Wa innā la jā‘ilūna mā ‘alayhā ṣa‘īdan juruzā.
Artinya: Dan sesungguhnya Kami benar-benar akan menjadikan (pula) apa yang di atasnya menjadi tanah yang tandus.
أَمْ حَسِبْتَ أَنَّ أَصْحَـٰبَ ٱلْكَهْفِ وَٱلرَّقِيمِ كَانُوا۟ مِنْ ءَايَـٰتِنَا عَجَبًا
Am ḥasibta anna aṣḥābal-kahfi war-raqīmi kānū min āyātinā ‘ajabā.
Artinya: Apakah kamu mengira bahwa orang-orang yang mendiami gua dan (yang mempunyai) tulisan yang terukir itu termasuk tanda-tanda kekuasaan Kami yang menakjubkan?

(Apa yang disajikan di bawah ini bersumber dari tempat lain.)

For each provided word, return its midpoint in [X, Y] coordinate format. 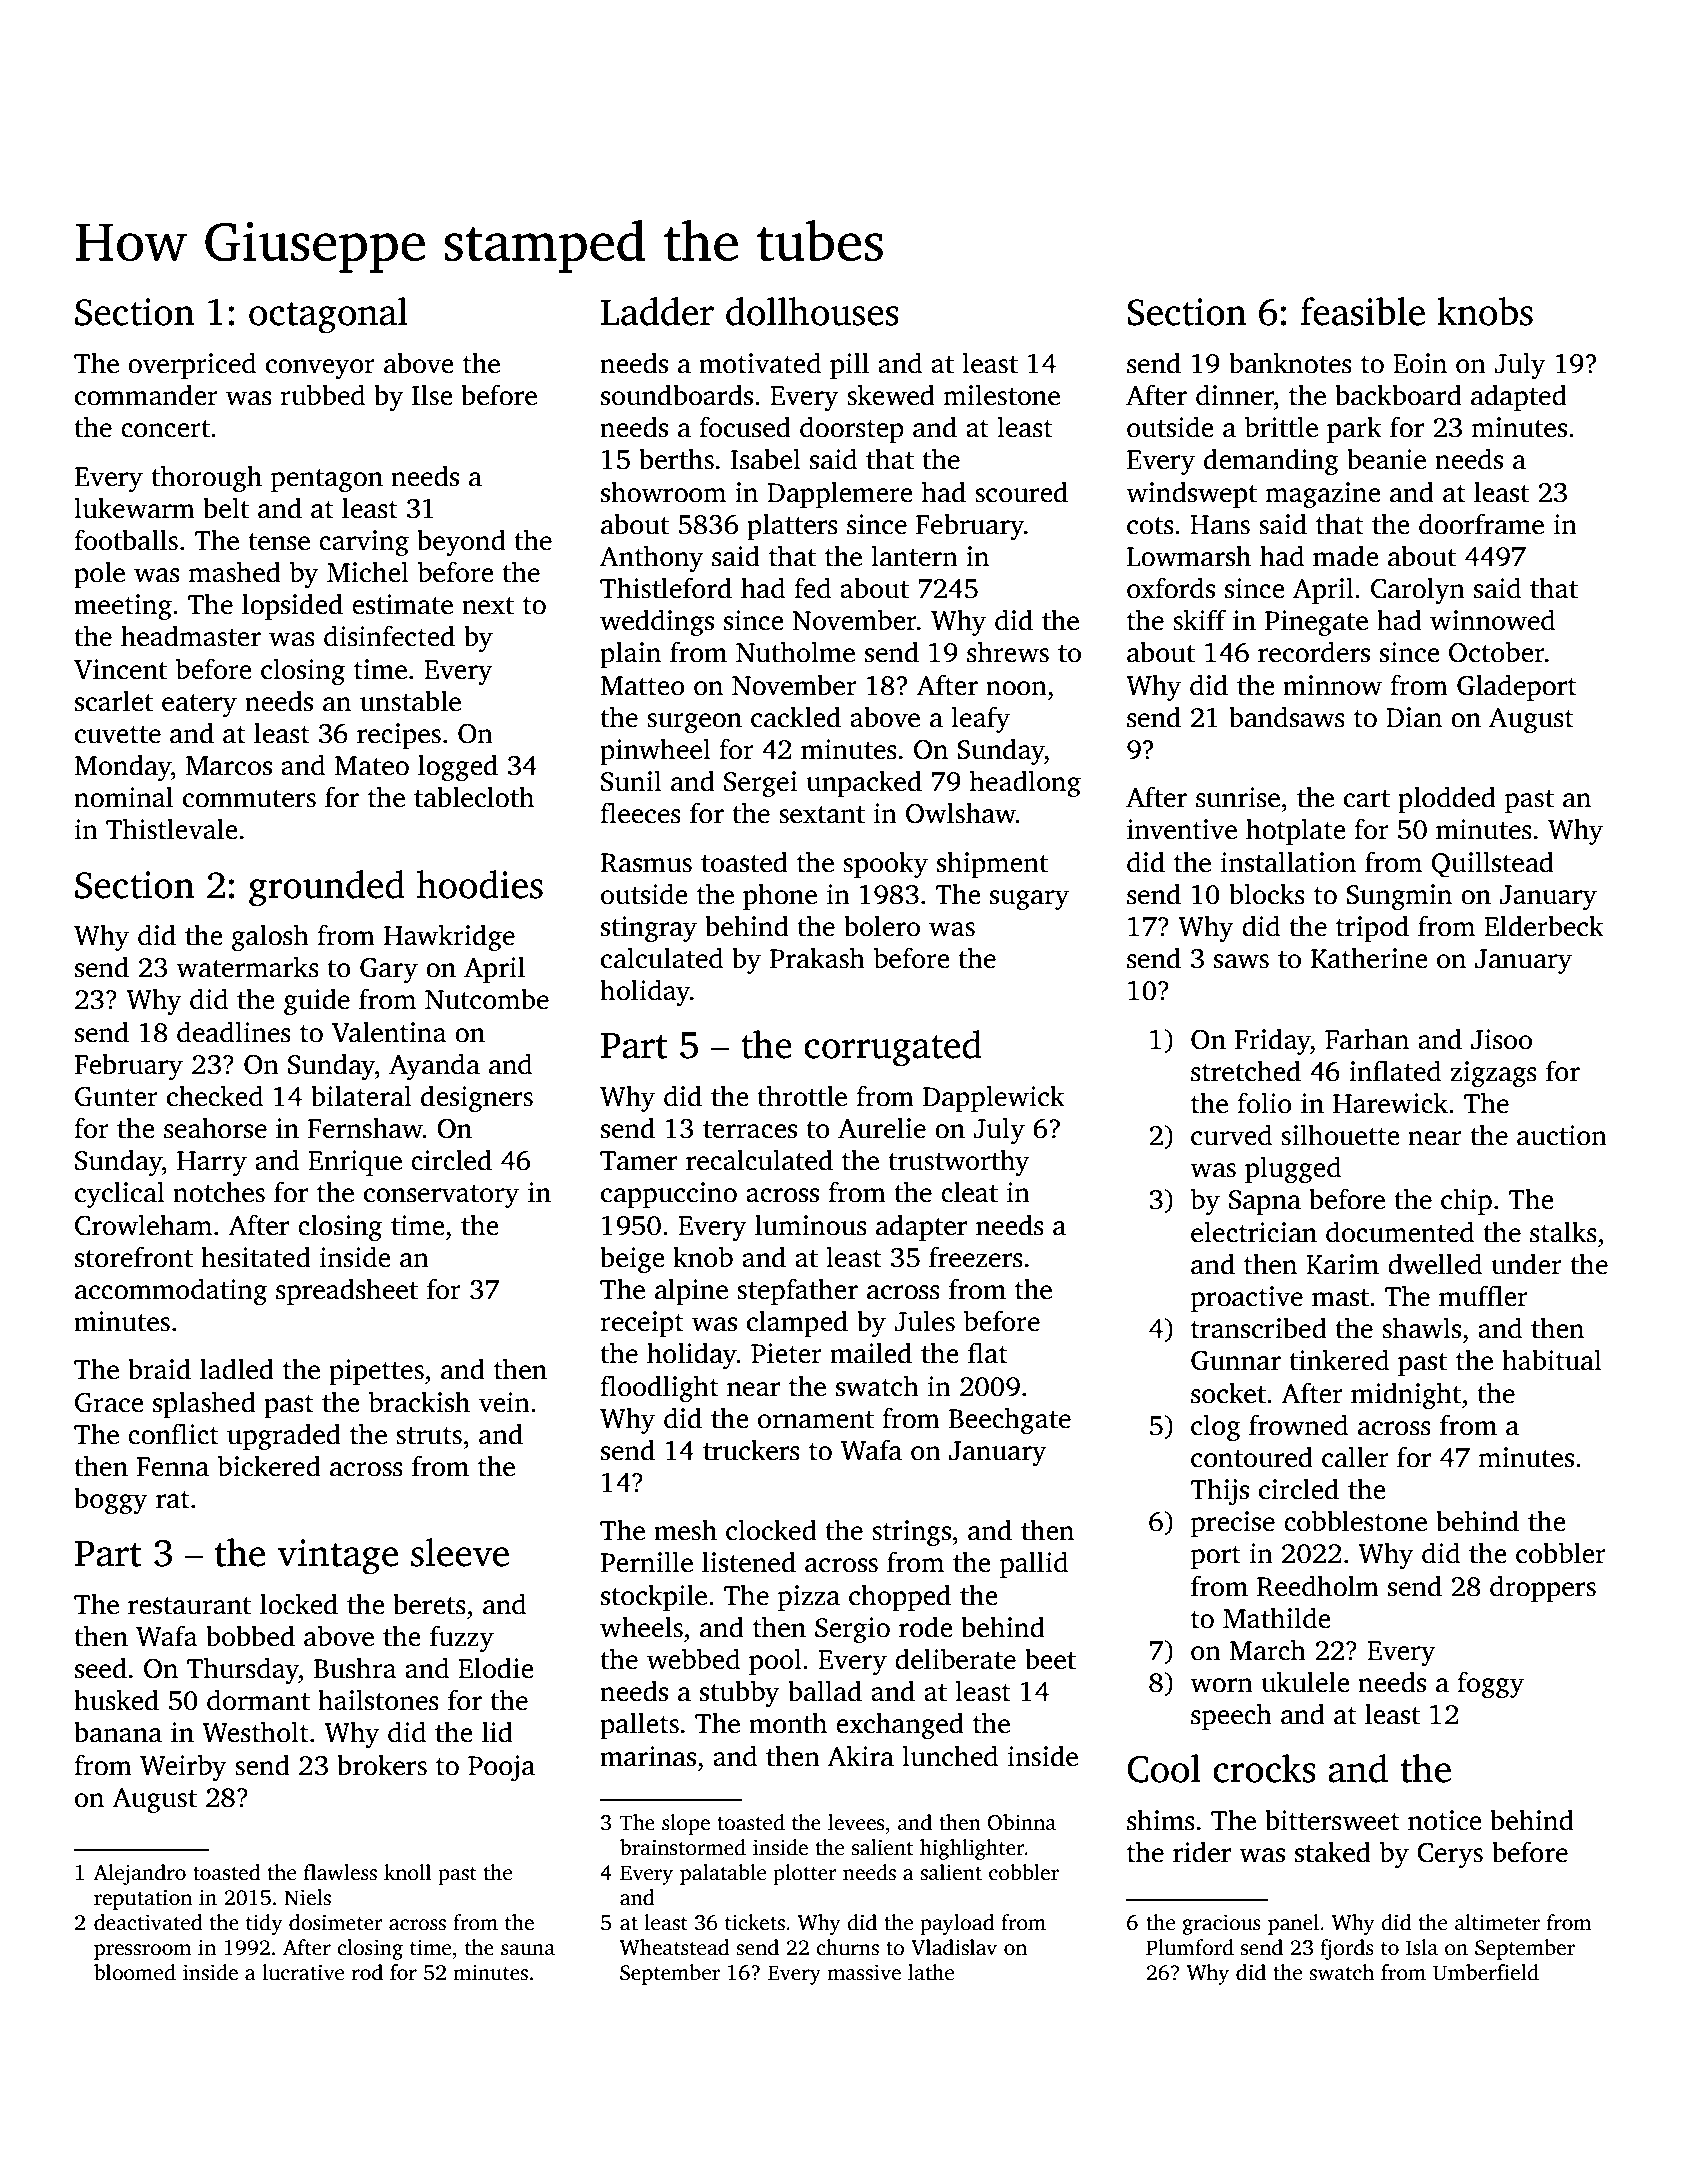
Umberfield [1486, 1972]
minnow [1332, 685]
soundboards [677, 395]
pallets [639, 1725]
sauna [528, 1950]
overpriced [192, 365]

إِذْ أَوَى ٱلْفِتْيَةُ إِلَى ٱلْكَهْفِ فَقَالُوا۟ رَبَّنَآ ءَاتِنَا مِن لَّدُنكَ رَحْمَةًۭ وَهَيِّئْ لَنَا مِنْ أَمْرِنَا رَشَدًۭا
Idz awal-fityatu ilal-kahfi faqālū rabbanā ātinā min ladunka raḥmatan wa hayyi’ lanā min amrinā rasyadā.
Artinya: (Ingatlah) ketika para pemuda itu berlindung ke dalam gua, lalu mereka berdoa, “Wahai Tuhan kami, berikanlah rahmat kepada kami dari sisi-Mu, dan sempurnakanlah bagi kami petunjuk yang lurus dalam urusan kami.”